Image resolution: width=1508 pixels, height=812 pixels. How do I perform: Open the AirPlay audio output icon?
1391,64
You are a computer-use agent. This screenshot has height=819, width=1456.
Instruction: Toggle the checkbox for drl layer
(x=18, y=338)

| TASK |
Reproduce every item above word for word, with each line unchanged.

| ANSWER TO THIS EXERCISE |
Image resolution: width=1508 pixels, height=812 pixels. How do I perform: Open the AirPlay audio output icon?
1391,64
You are a computer-use agent. This screenshot has height=819, width=1456.
Instruction: Toggle the checkbox for drl layer
(x=18, y=338)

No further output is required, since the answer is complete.